--- start THE RECORDS ---

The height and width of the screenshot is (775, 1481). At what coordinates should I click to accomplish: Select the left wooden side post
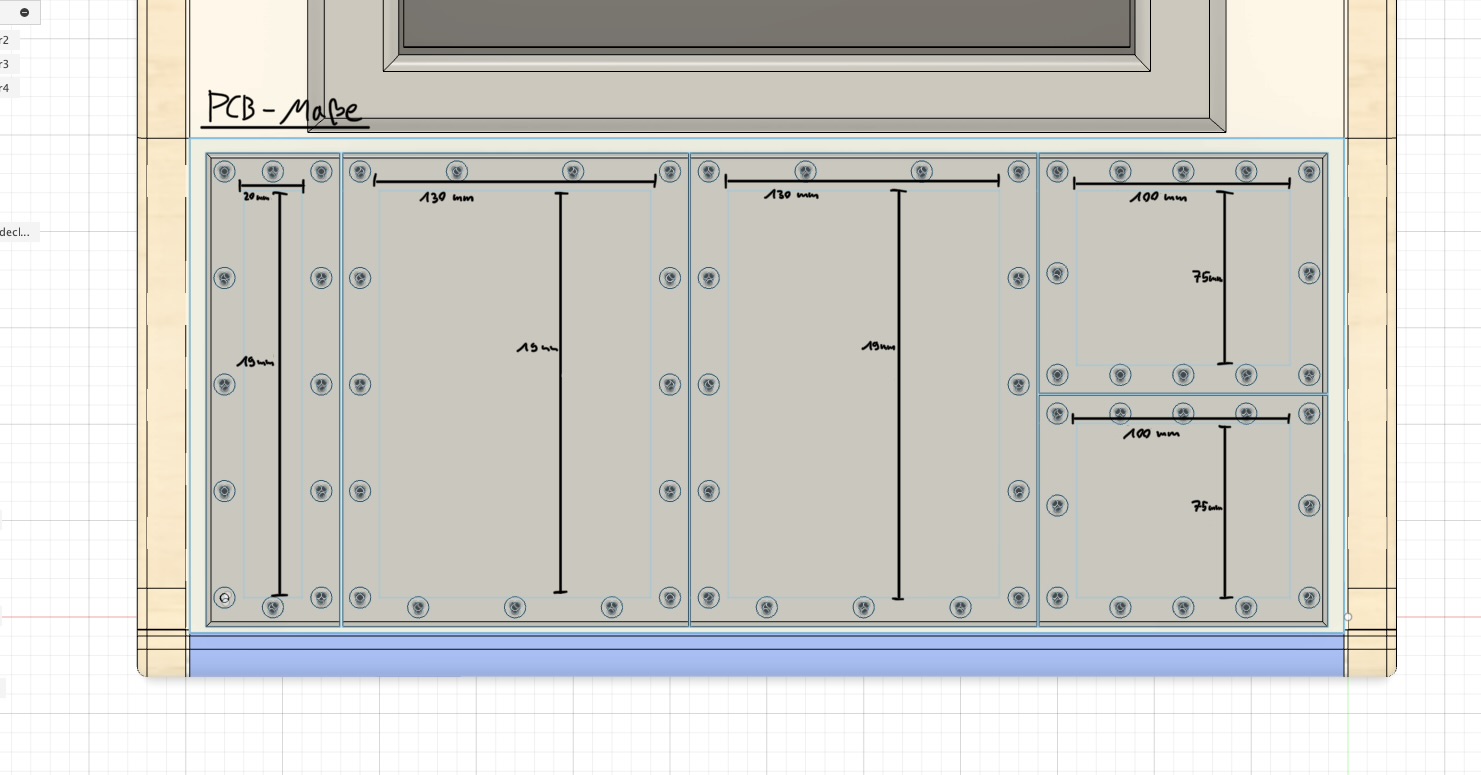[x=162, y=380]
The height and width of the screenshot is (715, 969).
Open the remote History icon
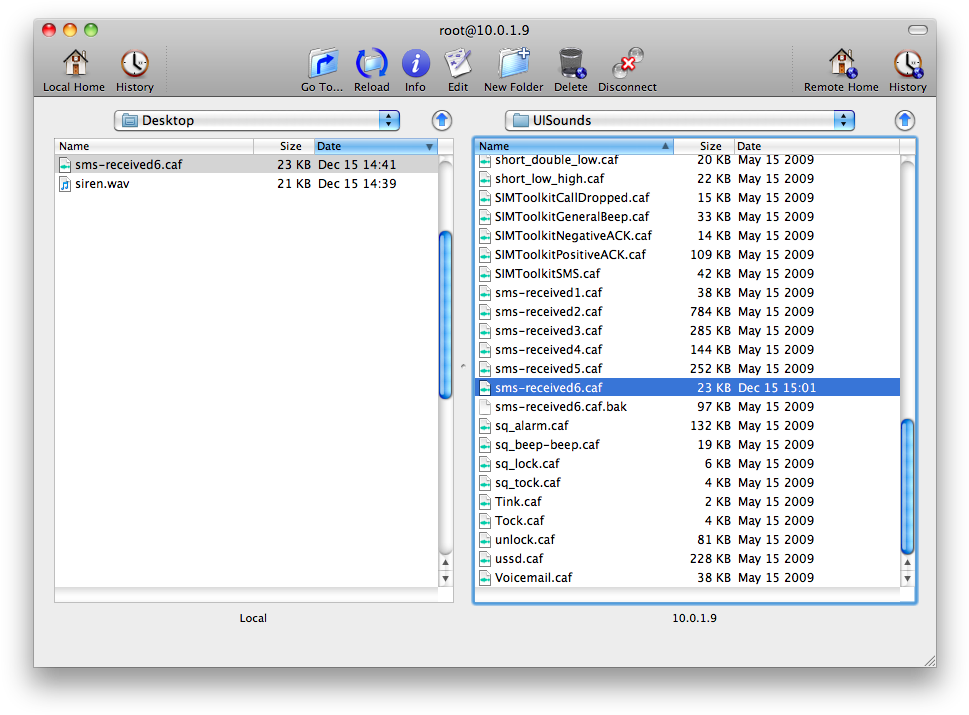point(906,60)
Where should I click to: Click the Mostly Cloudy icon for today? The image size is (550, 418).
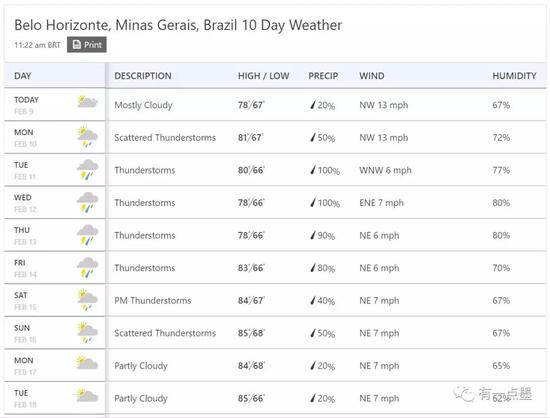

--- end THE RECORDS ---

> _YOUR GOAL_
Reproduce the material above word for word, leaving out the pictures.

> _RESULT FOR THIS EXERCISE_
The height and width of the screenshot is (775, 1481). At what coordinates should I click to accomplish: Select the left wooden side post
[x=162, y=380]
The height and width of the screenshot is (715, 969).
Open the remote History icon
point(906,60)
Where should I click to: Click the Mostly Cloudy icon for today? The image size is (550, 418).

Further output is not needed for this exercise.